→ **Quoted text**
= = = = = = =

Gentex Corporation (NASDAQ:GNTX) just reported another solid quarter. But as per usual, the market effectively shrugged its shoulders at the auto-dimming mirror specialist's results. Though shares initially declined as much as 3% after the report Wednesday, Gentex stock largely recovered Thursday as investors digested the news.
More specifically, Gentex's third-quarter revenue increased 11.1% year over year, to $389.8 million, including a 1% headwind from the negative effects of foreign exchange. Net income rose 8% over the same period, to $78.3 million, or $0.27 per diluted share. Analysts, on average, were anticipating roughly the same earnings per share, and slightly higher revenue of $393.4 million.
Take a closer look
Gentex's per-share results were bolstered by the company's repurchase activity, including 2.1 million shares of common stock bought back in Q3 alone, and 4.9 million shares repurchased through the first nine months of 2015. Gentex's board also approved the repurchase of an additional 5 million shares on top of its remaining authorization, leaving roughly 6.3 million shares available for repurchase going forward.
Within its top line, Automotive revenue continued to lead the way, increasing 11% year over year, to $379.9 million. For that, Gentex primarily credits a 15% increase in auto-dimming mirror unit shipments, despite flat vehicle production in its primary markets. Meanwhile, revenue from Gentex's "other" segment -- which encompasses dimmable aircraft windows and fire-protection products -- rose 9% year over year, to $9.9 million.
Trending toward the bottom line, gross margin increased sequentially, to 39%, up from 38.4% in last quarter, and down from 39.5% in the same year-ago period. The sequential improvement is mostly due to increased purchasing cost reductions and favorable shifts in product mix, while a combination of foreign exchange, and to a lesser extent, annual customer price reductions, are to blame for the year-over-year decline.
In addition to Gentex's usual scheduled principle repayment on its term loan, the company also paid down $25 million on its revolver loan. Gentex generated $91.3 million in cash flow from operations last quarter alone, and is very methodical in the way it uses cash -- first, to ensure its dividend grows along with earnings, next, to fund complementary share repurchases, and finally, to use remaining cash to strategically pay down debt above and beyond its obligations. With around $227.5 million in long-term debt remaining, and more than $564.5 million in cash and equivalents on its balance sheet at the end of the quarter, Gentex was well within its comfort zone to utilize that third option to further improve its financial position.
Based on the latest IHS Automotive production forecasts, Gentex now anticipates total light-vehicle production in the current quarter to rise only slightly from the same year-ago period, to 12.63 million units. At the same time, while 2015 production is still expected to rise around 1% from 2014 levels, IHS' exact full-year production figure has been increased slightly, to 51.34 million, up from 51.27 million three months ago.

= = = = = = =

→ **Request 1**
Find every line in the records below that contains the word "Accept", and copy each of those lines.

(Extracted records)
= = = = = = =

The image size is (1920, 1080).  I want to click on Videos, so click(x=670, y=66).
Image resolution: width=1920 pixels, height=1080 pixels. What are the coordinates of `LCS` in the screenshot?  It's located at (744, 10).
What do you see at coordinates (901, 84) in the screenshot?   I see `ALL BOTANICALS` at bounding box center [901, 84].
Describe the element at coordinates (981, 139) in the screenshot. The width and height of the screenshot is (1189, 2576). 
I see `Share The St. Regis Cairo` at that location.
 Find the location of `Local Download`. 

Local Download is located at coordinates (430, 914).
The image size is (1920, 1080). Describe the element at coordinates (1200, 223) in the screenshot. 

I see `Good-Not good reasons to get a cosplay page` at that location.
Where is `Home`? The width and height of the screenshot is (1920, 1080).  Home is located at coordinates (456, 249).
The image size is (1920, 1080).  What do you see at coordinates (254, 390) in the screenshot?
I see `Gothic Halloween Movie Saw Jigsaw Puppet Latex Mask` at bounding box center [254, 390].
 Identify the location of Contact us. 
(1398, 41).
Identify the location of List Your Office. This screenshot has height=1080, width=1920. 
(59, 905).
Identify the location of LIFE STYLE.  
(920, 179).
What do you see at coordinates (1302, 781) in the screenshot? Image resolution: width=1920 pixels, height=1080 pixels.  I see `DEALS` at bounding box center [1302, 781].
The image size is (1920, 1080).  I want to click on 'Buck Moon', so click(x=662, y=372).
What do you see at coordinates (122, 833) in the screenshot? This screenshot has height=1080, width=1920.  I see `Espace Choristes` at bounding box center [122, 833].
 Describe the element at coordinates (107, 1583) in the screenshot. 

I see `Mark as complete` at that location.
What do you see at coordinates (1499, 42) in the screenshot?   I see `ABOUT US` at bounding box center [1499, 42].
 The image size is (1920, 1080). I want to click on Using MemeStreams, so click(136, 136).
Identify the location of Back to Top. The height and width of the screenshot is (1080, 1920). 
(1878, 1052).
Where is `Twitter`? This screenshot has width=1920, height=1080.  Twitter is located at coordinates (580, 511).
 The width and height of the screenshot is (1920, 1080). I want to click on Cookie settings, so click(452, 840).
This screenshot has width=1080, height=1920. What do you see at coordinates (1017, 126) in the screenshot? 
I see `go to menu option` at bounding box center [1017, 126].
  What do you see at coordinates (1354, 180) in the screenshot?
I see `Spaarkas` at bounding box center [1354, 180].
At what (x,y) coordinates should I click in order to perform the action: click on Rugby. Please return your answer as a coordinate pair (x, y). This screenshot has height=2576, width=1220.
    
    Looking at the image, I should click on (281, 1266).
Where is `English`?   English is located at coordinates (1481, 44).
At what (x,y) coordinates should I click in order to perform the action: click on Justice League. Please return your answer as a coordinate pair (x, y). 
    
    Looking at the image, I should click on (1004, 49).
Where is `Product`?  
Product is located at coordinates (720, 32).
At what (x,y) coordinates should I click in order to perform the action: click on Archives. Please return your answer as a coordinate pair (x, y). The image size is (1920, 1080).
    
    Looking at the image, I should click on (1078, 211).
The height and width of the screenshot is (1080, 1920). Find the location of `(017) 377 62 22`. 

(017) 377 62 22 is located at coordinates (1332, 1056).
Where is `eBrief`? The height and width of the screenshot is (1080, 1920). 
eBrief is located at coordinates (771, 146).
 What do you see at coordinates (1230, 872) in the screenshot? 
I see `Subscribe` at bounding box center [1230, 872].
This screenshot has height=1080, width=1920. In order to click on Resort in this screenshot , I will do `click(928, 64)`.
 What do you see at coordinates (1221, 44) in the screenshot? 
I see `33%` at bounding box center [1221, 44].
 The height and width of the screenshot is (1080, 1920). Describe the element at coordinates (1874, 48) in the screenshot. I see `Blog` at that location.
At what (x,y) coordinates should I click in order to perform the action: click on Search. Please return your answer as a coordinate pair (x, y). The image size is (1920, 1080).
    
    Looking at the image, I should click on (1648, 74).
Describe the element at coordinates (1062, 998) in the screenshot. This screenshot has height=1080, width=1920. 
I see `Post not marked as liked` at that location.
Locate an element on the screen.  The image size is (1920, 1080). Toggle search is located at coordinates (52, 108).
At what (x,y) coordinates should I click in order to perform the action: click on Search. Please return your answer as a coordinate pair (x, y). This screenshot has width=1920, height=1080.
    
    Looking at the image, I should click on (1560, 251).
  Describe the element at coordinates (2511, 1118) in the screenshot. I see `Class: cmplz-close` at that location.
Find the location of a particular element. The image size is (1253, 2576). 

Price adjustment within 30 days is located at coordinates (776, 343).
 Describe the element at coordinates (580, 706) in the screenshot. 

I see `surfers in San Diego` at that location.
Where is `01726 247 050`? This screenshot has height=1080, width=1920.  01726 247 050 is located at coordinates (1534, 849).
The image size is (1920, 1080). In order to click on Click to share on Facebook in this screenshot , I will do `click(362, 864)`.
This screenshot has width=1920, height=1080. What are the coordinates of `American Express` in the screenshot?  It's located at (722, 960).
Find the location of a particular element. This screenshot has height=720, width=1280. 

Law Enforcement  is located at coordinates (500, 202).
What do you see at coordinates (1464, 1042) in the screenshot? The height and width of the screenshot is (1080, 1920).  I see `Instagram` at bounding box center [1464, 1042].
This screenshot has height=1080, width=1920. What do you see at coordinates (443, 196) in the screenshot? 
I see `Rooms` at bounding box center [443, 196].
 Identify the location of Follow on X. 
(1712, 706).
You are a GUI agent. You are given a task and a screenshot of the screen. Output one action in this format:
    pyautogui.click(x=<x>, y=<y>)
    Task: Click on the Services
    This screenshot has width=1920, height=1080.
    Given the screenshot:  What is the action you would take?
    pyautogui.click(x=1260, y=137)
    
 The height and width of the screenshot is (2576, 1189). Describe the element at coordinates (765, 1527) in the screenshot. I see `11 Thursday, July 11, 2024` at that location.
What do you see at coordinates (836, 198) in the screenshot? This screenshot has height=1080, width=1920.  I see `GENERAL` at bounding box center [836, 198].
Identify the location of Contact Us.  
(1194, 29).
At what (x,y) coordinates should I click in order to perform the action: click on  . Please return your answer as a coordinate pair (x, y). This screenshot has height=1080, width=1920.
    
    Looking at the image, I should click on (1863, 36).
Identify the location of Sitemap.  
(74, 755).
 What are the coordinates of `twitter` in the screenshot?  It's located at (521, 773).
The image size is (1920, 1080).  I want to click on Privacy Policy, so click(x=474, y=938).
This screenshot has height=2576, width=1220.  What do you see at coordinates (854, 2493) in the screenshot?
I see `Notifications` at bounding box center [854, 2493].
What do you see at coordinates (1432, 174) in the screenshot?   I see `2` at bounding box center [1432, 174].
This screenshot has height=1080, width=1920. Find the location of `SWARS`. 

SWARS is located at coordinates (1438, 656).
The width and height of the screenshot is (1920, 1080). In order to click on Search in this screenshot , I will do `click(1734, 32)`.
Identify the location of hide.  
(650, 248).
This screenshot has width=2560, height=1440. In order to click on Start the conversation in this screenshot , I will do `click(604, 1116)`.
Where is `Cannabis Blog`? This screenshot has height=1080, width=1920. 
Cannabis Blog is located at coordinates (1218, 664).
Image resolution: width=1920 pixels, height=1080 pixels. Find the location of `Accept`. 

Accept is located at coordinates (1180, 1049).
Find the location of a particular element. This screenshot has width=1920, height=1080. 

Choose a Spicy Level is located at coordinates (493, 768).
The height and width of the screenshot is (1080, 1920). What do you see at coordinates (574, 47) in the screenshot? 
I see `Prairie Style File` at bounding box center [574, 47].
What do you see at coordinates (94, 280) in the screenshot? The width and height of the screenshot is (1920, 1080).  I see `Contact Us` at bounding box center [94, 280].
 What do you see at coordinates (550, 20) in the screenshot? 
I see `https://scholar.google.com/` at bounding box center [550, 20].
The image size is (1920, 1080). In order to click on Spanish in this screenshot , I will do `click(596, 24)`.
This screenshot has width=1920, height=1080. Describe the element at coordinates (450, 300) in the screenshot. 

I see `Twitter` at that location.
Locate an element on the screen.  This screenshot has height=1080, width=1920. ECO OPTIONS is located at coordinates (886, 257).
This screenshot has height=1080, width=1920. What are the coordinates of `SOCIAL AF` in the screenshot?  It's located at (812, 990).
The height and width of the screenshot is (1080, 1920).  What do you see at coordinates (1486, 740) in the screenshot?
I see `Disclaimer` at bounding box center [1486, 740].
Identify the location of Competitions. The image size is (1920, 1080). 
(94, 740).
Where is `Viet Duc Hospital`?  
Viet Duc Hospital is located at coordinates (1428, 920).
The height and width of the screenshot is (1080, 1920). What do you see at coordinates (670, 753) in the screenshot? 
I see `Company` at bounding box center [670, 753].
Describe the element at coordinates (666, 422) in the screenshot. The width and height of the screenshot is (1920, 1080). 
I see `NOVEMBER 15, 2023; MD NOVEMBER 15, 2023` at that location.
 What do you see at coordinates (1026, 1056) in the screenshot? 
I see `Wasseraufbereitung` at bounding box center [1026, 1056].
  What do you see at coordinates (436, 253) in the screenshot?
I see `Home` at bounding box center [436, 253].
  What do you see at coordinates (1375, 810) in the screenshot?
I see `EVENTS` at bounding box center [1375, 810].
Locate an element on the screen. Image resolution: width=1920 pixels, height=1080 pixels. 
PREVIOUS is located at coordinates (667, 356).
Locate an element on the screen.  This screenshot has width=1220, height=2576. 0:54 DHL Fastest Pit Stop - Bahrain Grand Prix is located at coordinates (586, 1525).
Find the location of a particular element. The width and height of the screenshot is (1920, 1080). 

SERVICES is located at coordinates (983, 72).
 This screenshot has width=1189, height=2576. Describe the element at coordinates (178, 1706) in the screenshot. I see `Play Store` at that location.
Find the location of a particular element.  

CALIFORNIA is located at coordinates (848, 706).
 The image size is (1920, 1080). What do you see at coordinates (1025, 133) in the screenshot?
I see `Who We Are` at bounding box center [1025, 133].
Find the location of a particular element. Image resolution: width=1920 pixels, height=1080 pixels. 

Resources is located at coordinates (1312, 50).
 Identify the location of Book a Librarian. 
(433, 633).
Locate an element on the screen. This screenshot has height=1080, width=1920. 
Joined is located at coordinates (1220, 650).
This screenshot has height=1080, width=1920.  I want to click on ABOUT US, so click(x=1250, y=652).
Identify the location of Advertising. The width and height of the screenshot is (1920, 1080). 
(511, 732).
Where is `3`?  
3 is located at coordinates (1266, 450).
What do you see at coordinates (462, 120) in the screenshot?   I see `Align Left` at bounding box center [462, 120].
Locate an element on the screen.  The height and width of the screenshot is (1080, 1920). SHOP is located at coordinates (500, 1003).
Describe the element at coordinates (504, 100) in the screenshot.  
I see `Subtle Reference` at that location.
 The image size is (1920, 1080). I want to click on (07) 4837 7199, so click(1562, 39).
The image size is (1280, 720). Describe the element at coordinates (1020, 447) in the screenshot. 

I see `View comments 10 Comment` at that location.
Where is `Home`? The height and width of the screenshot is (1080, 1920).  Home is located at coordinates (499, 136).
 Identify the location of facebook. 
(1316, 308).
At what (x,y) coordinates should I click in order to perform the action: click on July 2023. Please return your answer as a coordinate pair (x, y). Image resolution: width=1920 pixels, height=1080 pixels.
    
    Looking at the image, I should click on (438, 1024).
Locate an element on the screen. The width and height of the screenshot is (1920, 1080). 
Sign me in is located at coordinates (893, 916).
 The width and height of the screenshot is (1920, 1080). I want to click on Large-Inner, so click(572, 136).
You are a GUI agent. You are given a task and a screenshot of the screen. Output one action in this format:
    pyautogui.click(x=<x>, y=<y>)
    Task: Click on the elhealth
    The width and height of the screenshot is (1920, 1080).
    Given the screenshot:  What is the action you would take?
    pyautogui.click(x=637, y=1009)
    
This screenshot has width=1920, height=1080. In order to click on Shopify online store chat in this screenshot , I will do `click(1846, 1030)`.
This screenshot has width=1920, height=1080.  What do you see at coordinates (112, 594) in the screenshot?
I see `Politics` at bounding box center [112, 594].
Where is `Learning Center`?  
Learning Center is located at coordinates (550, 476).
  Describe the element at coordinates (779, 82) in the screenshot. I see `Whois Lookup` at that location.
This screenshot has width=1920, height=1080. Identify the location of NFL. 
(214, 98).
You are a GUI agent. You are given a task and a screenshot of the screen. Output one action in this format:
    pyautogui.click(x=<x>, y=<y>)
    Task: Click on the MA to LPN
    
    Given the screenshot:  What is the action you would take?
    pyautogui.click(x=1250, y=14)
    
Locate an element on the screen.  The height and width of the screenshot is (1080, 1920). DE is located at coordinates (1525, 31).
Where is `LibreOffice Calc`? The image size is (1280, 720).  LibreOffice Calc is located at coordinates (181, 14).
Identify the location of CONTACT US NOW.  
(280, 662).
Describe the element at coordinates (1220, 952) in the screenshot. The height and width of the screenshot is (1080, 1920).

= = = = = = =

→ **Request 2**
Answer these questions using the Gentex earnings article above:
(a) How many shares of common stock did Gentex buy back in the third quarter?
(b) How much did Gentex pay down on its revolver loan?
(c) What was Gentex's gross margin for the quarter?

→ **Full response 1**
Image resolution: width=1920 pixels, height=1080 pixels. Find the location of `Accept`. 
Accept is located at coordinates (1180, 1049).

→ **Full response 2**
(a) 2.1 million shares
(b) $25 million
(c) 39%